Duas causas, consoante o Professor de grego, são as principais responsáveis por isso. A primeira delas diz respeito ao comportamento dos estudantes, em sua maioria rebeldes e malcriados, sem nenhum respeito à figura do professor, a ponto de adentrarem as aulas pelas janelas. Não prezavam esses estudantes também pela pontualidade. Vilhena registra os constantes atrasos das aulas, atribuídos a pais e tutores que não levavam os pupilos às escolas pessoalmente, por isso os alunos vadiavam e faltavam quando queriam. A segunda versa sobre o abusivo hábito de se recrutarem estudantes. Os soldados invadiam as escolas, arrancavam os alunos e, ainda por cima, diziam impropérios aos professores. Os alunos, buscando fugir de uma carreira militar, esvaziavam as salas de aulas. Veja-se o que diz Vilhena (1969, p. 279):

...como é pois de acreditar que sendo tal a despesa que a Real Fazenda tem com as cadeiras, queira o senhor delas e a da Fazenda que as duas Cadeiras Régias de Filosofia e Língua Grega sejam ùnicamente freqüentadas por cinco estudantes que saem de uma e vão entrar

na outra; que a de Retórica traga ùnicamente quatro tendo desertado dois com receio de serem nela presos; que pela mesma razão uma de Gramática Latina em que andavam 35 estudantes ficasse dezoito, que ficasse com dez uma em que havia trinta, que a terceira ficasse com seis, e a quarta com um único de forma que são quarenta, e três, todos os estudantes que freqüentam estas Aulas e isto muito interpoladamente, porque logo que há notícia de fazer recrutas só ficam nelas os meninos, que não passam de dez, ou onze anos de idade.
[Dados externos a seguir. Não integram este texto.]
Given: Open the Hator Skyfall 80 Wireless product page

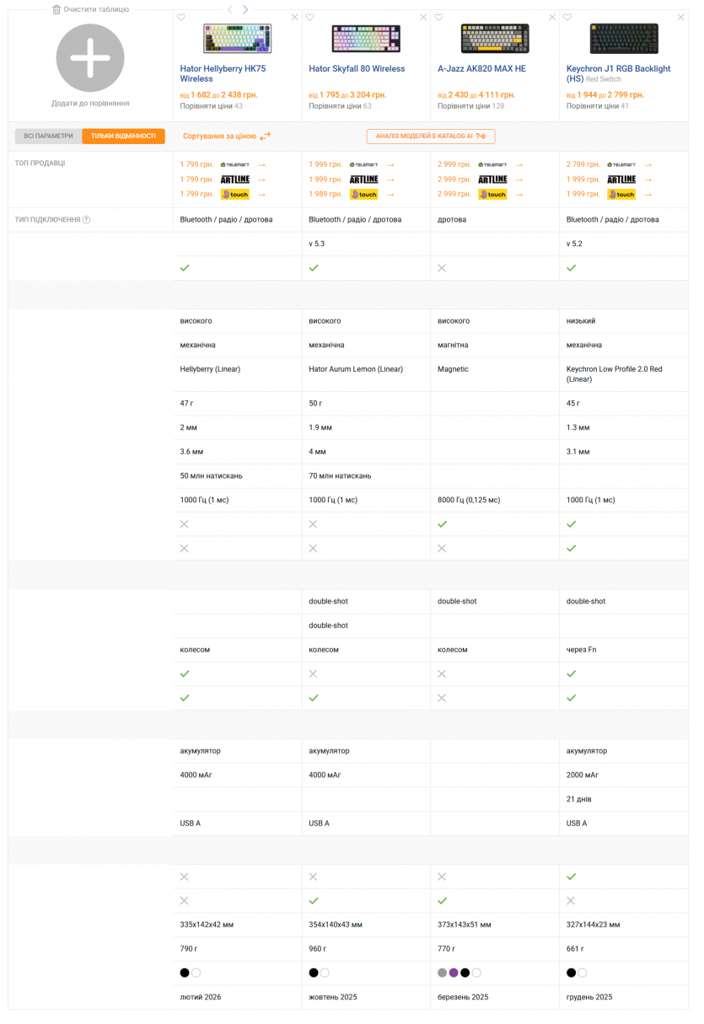Looking at the screenshot, I should coord(357,69).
Diante do panorama descrito, a experiência de Vilhena (1969, p. 281) lhe mostrou, todos os dias, que, na cidade de Salvador, “o ser professor, e não ser nada, é tudo o mesmo”.
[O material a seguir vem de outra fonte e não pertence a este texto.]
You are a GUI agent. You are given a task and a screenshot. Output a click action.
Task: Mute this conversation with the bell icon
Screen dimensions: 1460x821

Pensa-se ter demonstrado, através do depoimento contudente do Professor de grego, que, a exemplo do que ocorreu para a cidade do Rio de Janeiro, também na Bahia, estava o ensino problemático em finais de setecentos. Atrasos nos vencimentos, defasagem dos ordenados em relação ao custo de vida na cidade, professores despreparados, descaso para com as aulas ministradas, baixa freqüência de alunos às aulas fizeram, dentre outras razões, com que o ensino baiano estivesse também ele em decadência.